Ex-NNPC workers owed 10 yrs’ pension, seek Osinbajo’s intervention

As many pray for death
The Retired Staff Association of the Nigerian National Petroleum Corporation (NNPC) want the Acting President, Yemi Osinbajo to intervene and save tyem from starvation, following the non-payment of their entitlements in the last 10 years.
Vice-Chairman of the Lagos State Branch of the pensioners association, Femi Johnson, while briefing journalists recently, called on Osinbajo to help ensure they are paid so as to save their lives and end the sufferings of those still managing to survive.

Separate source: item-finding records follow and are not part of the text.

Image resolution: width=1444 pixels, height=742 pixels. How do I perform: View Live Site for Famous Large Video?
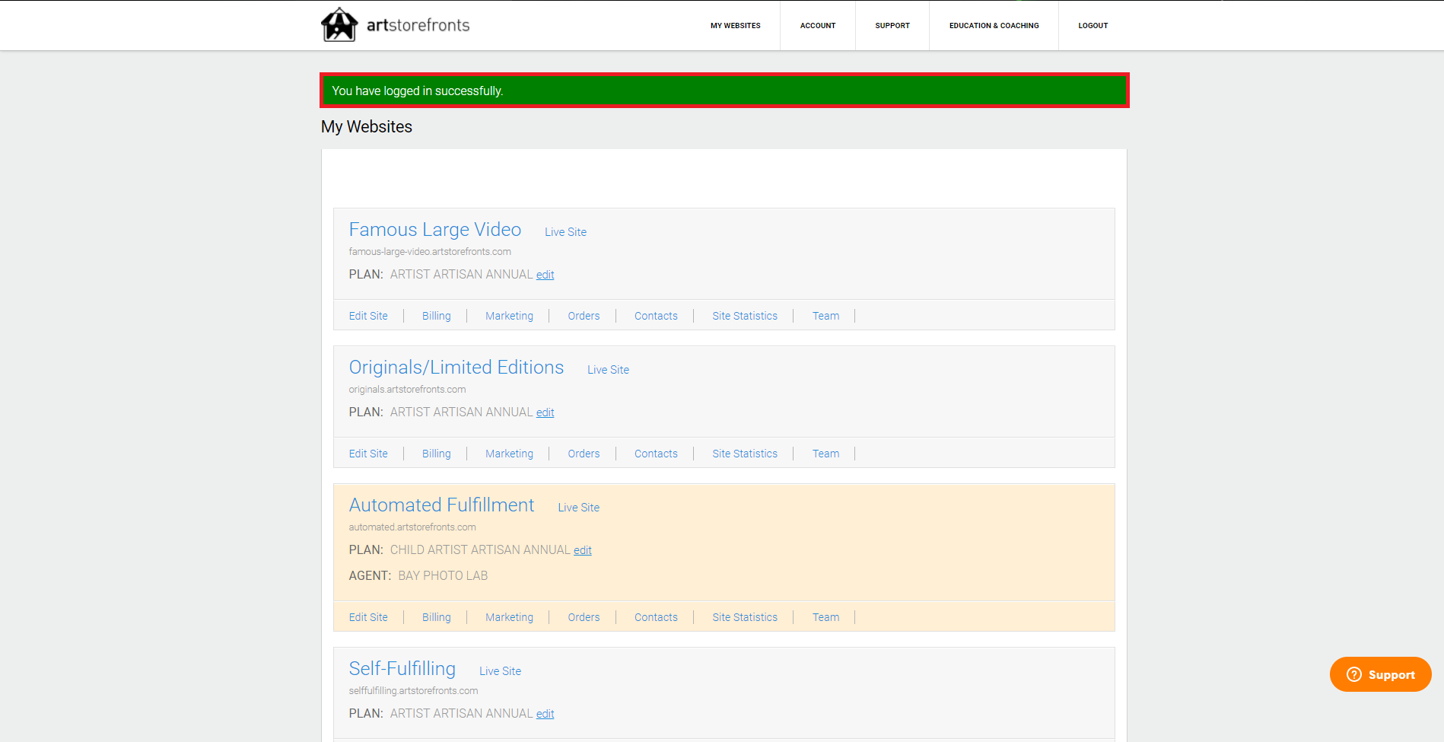click(x=565, y=231)
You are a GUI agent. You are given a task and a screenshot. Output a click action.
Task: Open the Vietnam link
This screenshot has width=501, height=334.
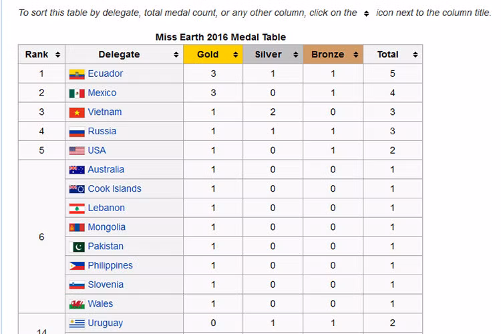tap(105, 112)
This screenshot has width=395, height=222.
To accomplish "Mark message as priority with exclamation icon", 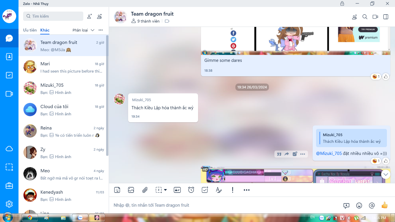I will pyautogui.click(x=232, y=190).
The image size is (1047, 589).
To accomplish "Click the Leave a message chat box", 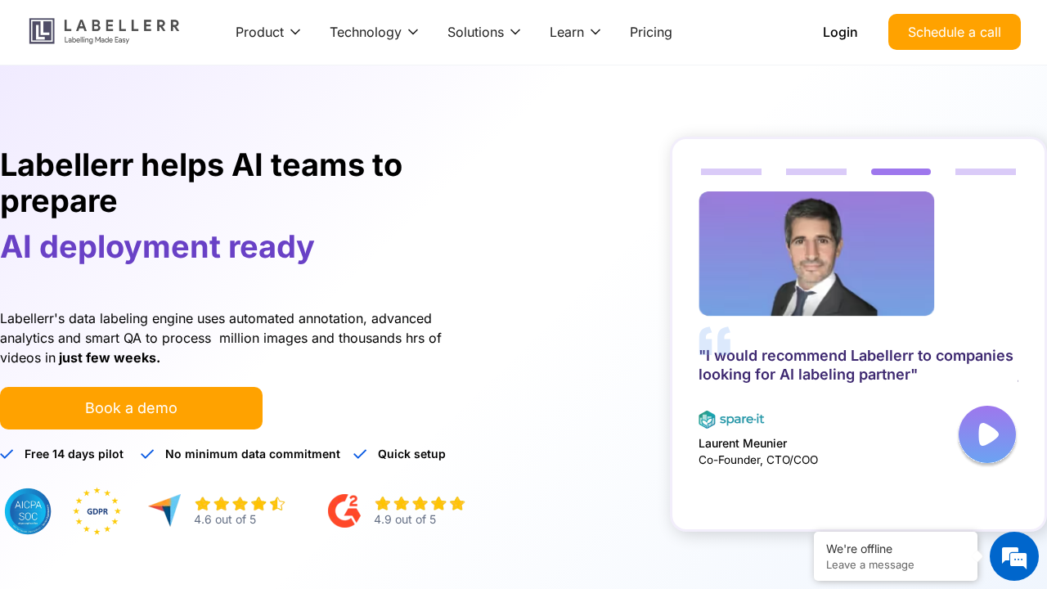I will point(896,556).
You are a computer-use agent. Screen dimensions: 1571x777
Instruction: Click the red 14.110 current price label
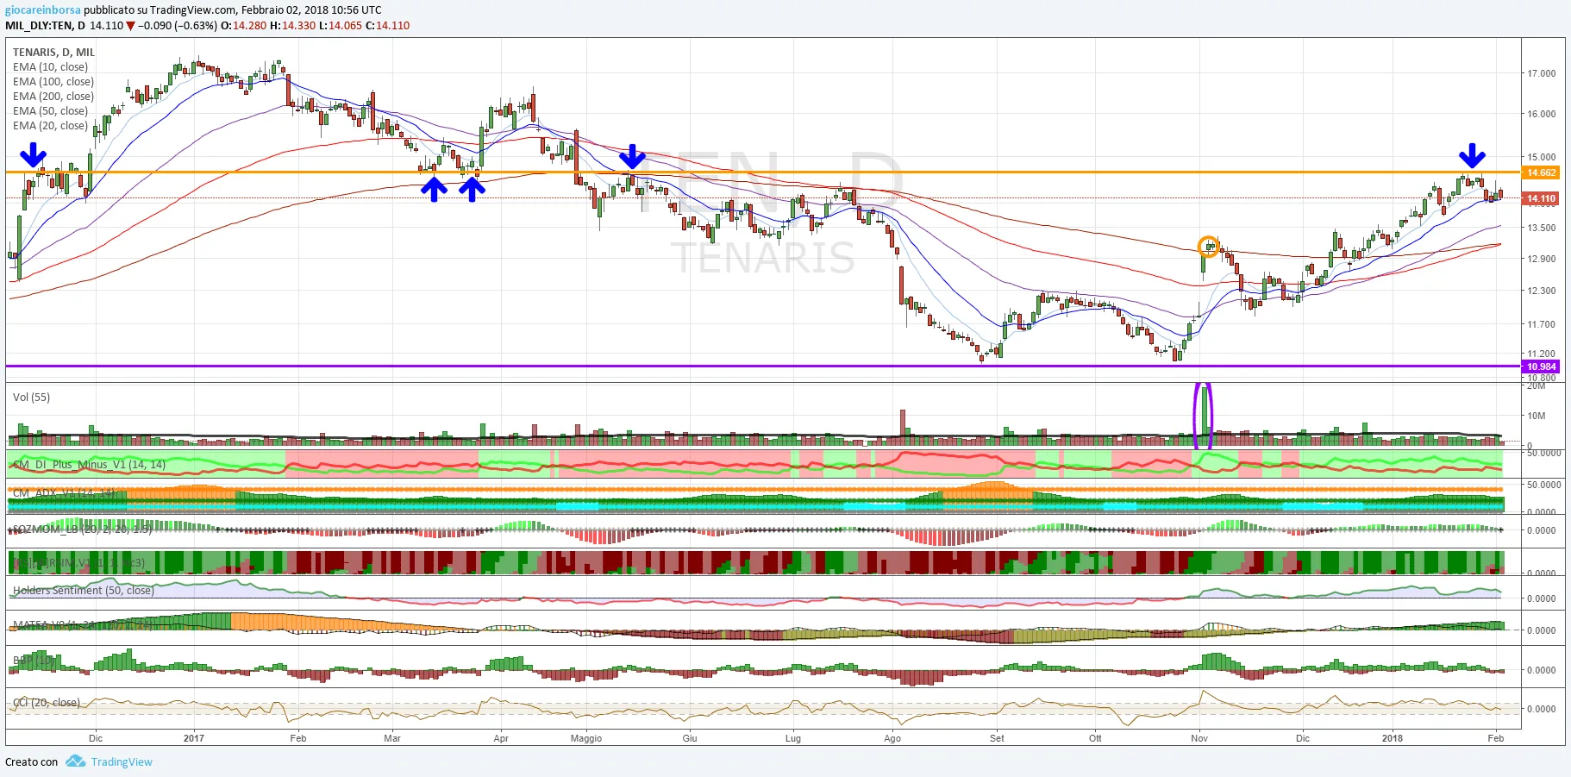click(1542, 198)
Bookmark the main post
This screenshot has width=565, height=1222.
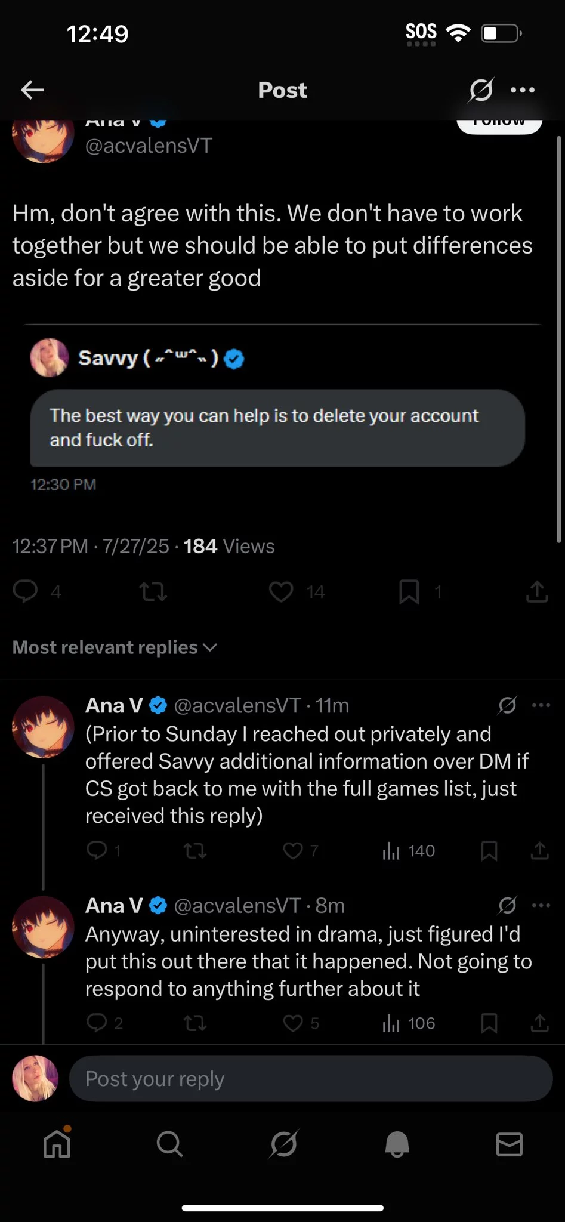[x=409, y=591]
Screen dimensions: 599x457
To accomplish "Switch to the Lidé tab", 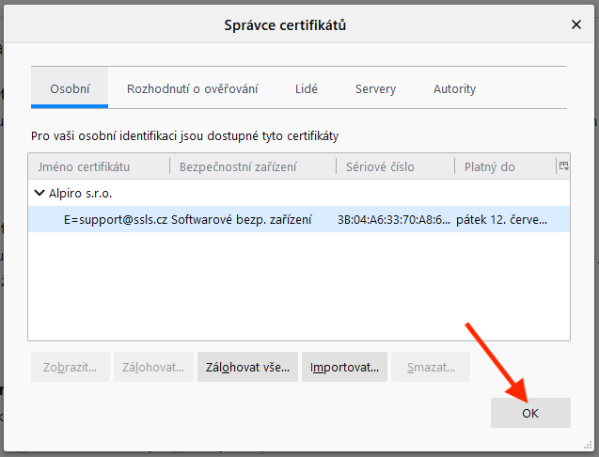I will point(306,89).
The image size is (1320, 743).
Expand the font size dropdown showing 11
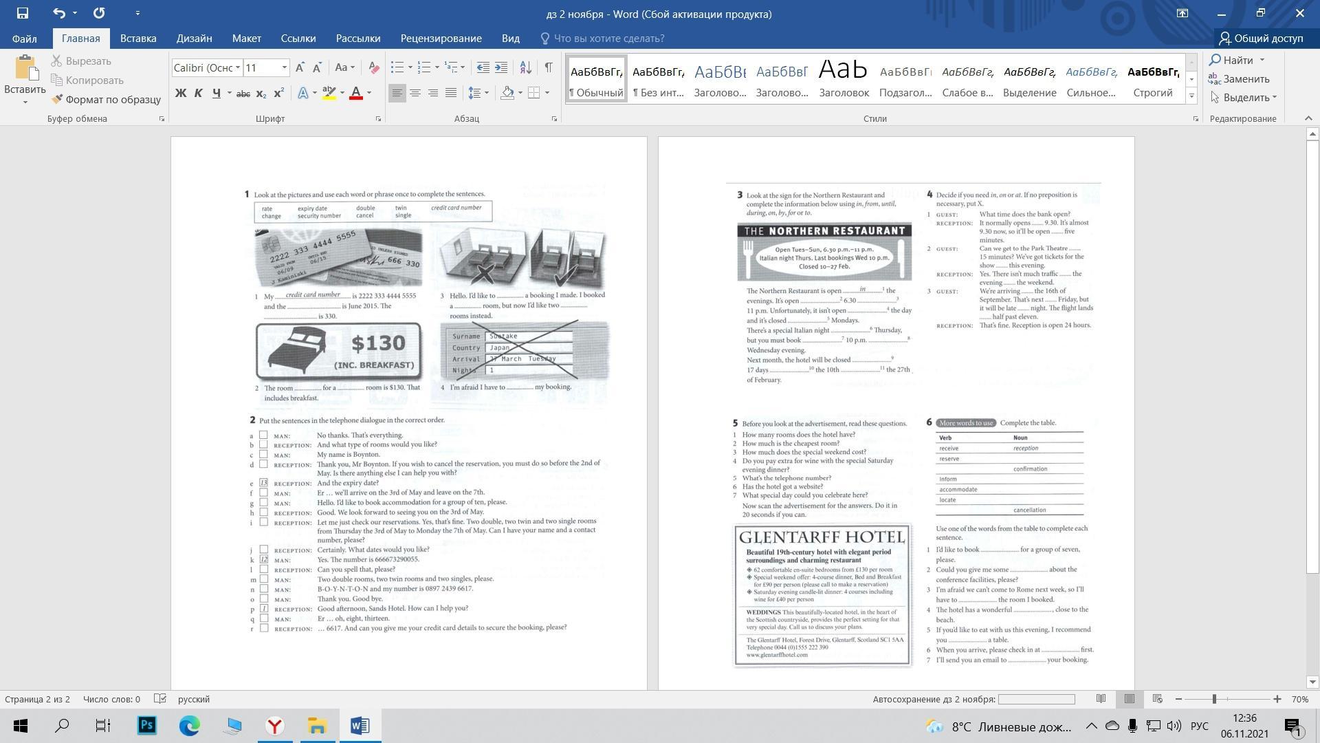tap(284, 67)
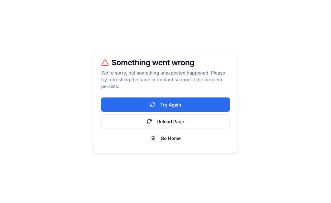Click the circular arrows icon beside Reload Page
Screen dimensions: 331x203
[x=149, y=121]
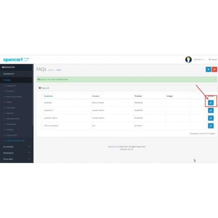The image size is (218, 218).
Task: Expand the Price Alert sidebar menu
Action: (17, 159)
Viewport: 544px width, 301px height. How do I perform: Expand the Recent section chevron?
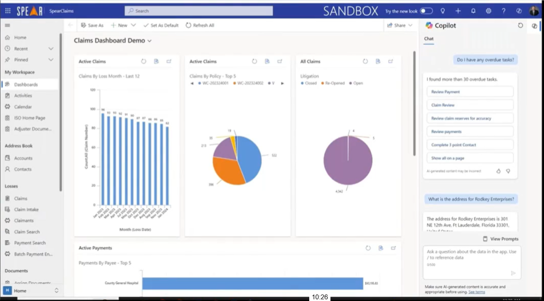[x=51, y=49]
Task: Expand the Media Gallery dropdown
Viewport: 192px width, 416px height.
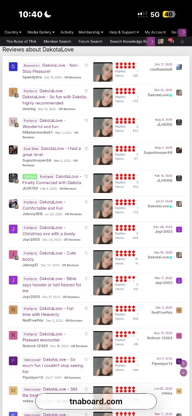Action: tap(41, 32)
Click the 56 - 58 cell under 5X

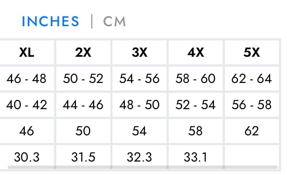pyautogui.click(x=252, y=105)
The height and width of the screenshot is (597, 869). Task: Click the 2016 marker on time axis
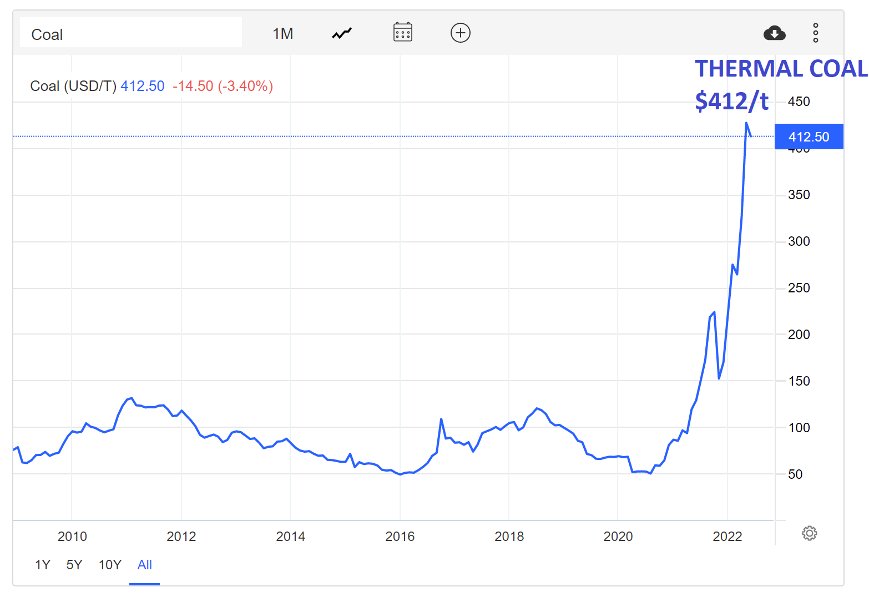(x=400, y=537)
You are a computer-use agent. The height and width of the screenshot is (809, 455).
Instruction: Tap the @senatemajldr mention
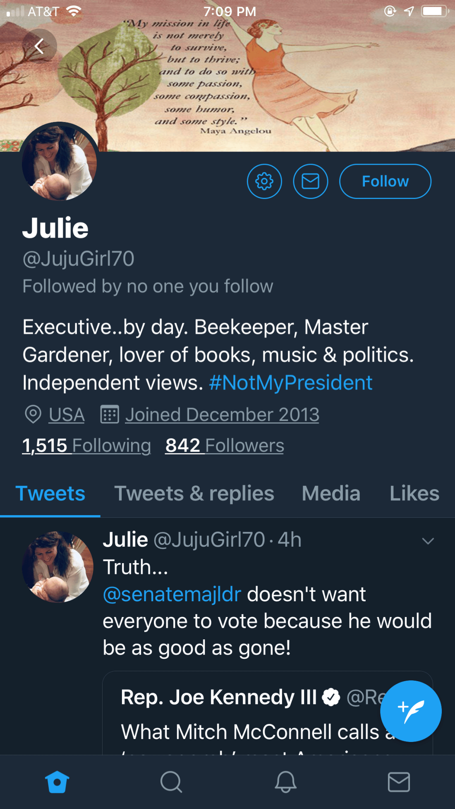[x=172, y=594]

According to Johnson, life had been unbearable for most of the 1,200 NNPC pensioners in Lagos; and about 12,000 nationwide, as their meagre entitlements had not been paid for more than a decade.
He said that since government was magnanimous enough to release money for the payment of contractors and oil marketers, it should extend same to the pensioners, who spent most of their useful lifetime serving the nation, many at the risk of their lives.
Earlier in the month, the Federal Government approved the release of N27 trillion for the payment of outstanding debts, which it owed contractors, pensioners and oil marketers over the last 20 years.
Making the declaration on Wednesday, Minister of Finance, Mrs. Kemi Adeosun, said, “the Federal Executive Council approved the Ministry of Finance’s proposed validation process to ensure that beneficiaries were paid through the issuance of liquid promissory notes of 10-year tenure.
The minister said government was determined to resolve a number of inherited and long outstanding Federal Government’s obligations to contractors, state governments and employees.
Reacting to the approval to pay contractors and oil marketers, the pensioners enjoined the Federal Government to also put pensioners of the state-run oil company into consideration as many had not been paid in the last 10 years.
Johnson expressed regret that many had died in frustration while those still living were virtually becoming walking corpses.
“Most of us cannot even take care of medical expenses in orthodox hospitals and now go to take alternative medicines in our old ages with the attendant risks.
“Many have been chased out by their landlords as they had piled up astronomical rents, which they cannot pay.Our children have been sent out of schools and we just can’t make ends meet. The truth is that many of us are now even praying for death as life has become meaningless,’’ he said.
Johnson called on the Acting President to look into the issue, and ensure that the situation was salvaged without further delay.